- Passage to read:
+---+

= Genetic vaccine =

Vaccine containing nucleic acids

A genetic vaccine (also gene-based vaccine) is a vaccine that contains nucleic acids such as DNA or RNA that lead to protein biosynthesis of antigens within a cell. Genetic vaccines thus include DNA vaccines, RNA vaccines and viral vector vaccines.

== Properties ==
Most vaccines other than live attenuated vaccines and genetic vaccines are not taken up by MHC-I-presenting cells, but act outside of these cells, producing only a strong humoral immune response via antibodies. In the case of intracellular pathogens, an exclusive humoral immune response is ineffective. Genetic vaccines are based on the principle of uptake of a nucleic acid into cells, whereupon a protein is produced according to the nucleic acid template. This protein is usually the immunodominant antigen of the pathogen or a surface protein that enables the formation of neutralizing antibodies that inhibit the infection of cells. Subsequently, the protein is broken down at the proteasome into short fragments (peptides) that are imported into the endoplasmic reticulum via the transporter associated with antigen processing, allowing them to bind to MHCI-molecules that are subsequently secreted to the cell surface. The presentation of the peptides on MHC-I complexes on the cell surface is necessary for a cellular immune response. As a result, genetic vaccines and live vaccines generate cytotoxic T-cells in addition to antibodies in the vaccinated individual. In contrast to live vaccines, only parts of the pathogen are used, which means that a reversion to an infectious pathogen cannot occur as it happened during the polio vaccinations with the Sabin vaccine.

+---+

- Extracted records:
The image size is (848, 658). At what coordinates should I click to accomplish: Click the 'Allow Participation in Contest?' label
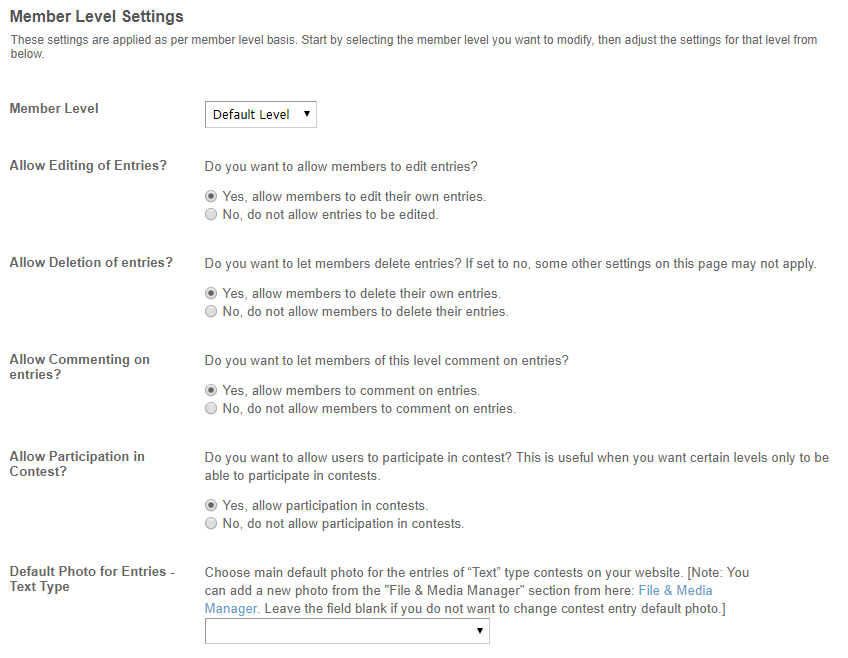pyautogui.click(x=77, y=464)
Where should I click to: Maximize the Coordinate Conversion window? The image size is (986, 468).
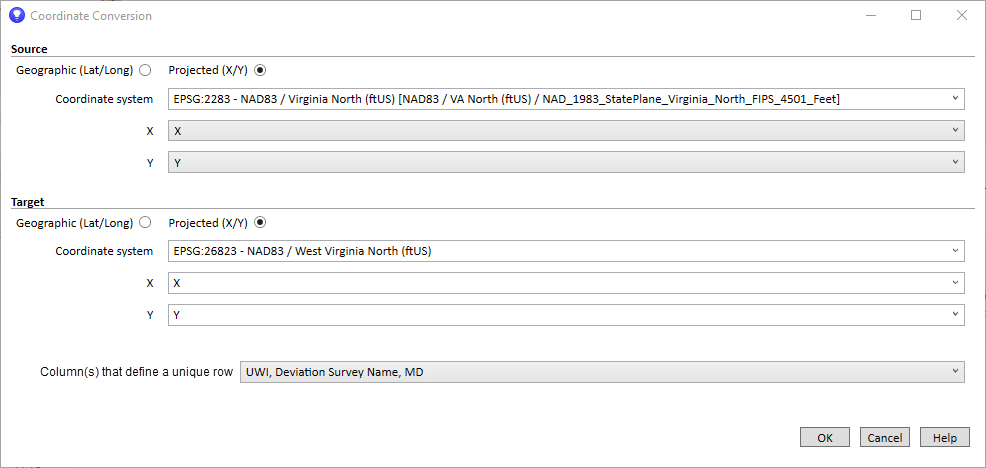pyautogui.click(x=916, y=16)
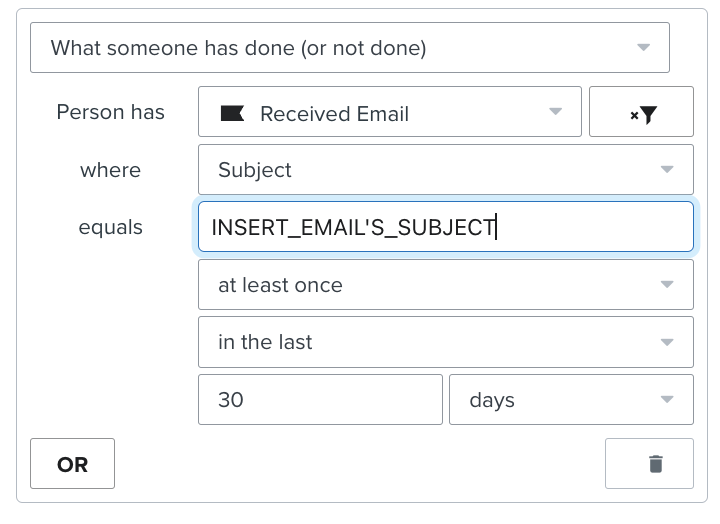
Task: Expand the Subject property dropdown
Action: [445, 170]
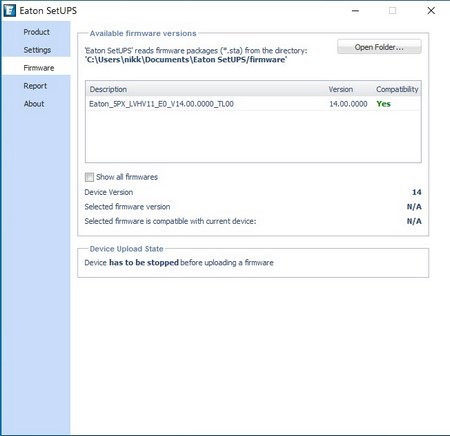Enable the Show all firmwares checkbox

pos(89,177)
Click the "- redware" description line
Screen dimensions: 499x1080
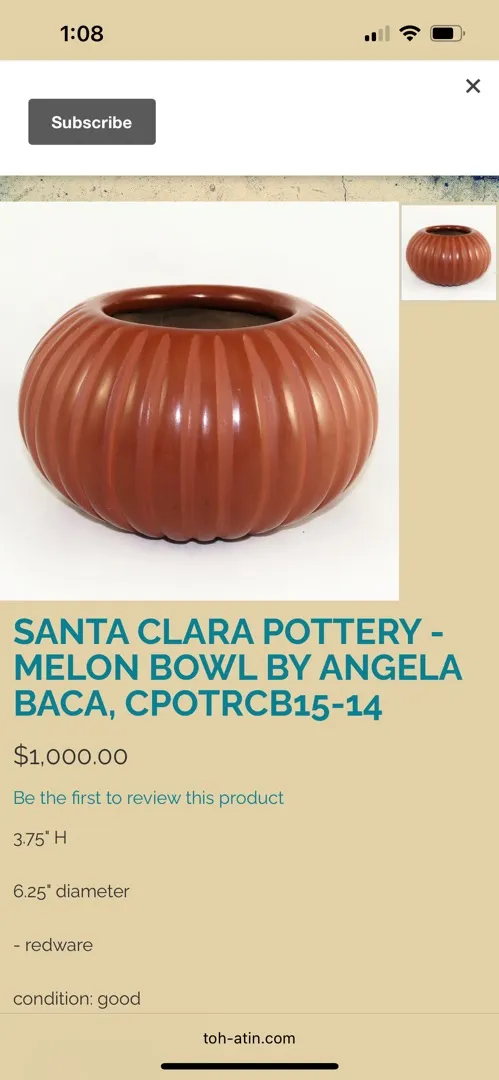tap(52, 945)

+---+

- Exercise tasks:
1. List the types of vaccine that the text on genetic vaccines says genetic vaccines include.
2. Reproduce the part of the text on genetic vaccines that begins at the words "A genetic vaccine" and stops after the words "viral vector vaccines.".
None of the lines are needed here.

- Solutions to each task:
1. DNA vaccines, RNA vaccines, viral vector vaccines

2.
A genetic vaccine (also gene-based vaccine) is a vaccine that contains nucleic acids such as DNA or RNA that lead to protein biosynthesis of antigens within a cell. Genetic vaccines thus include DNA vaccines, RNA vaccines and viral vector vaccines.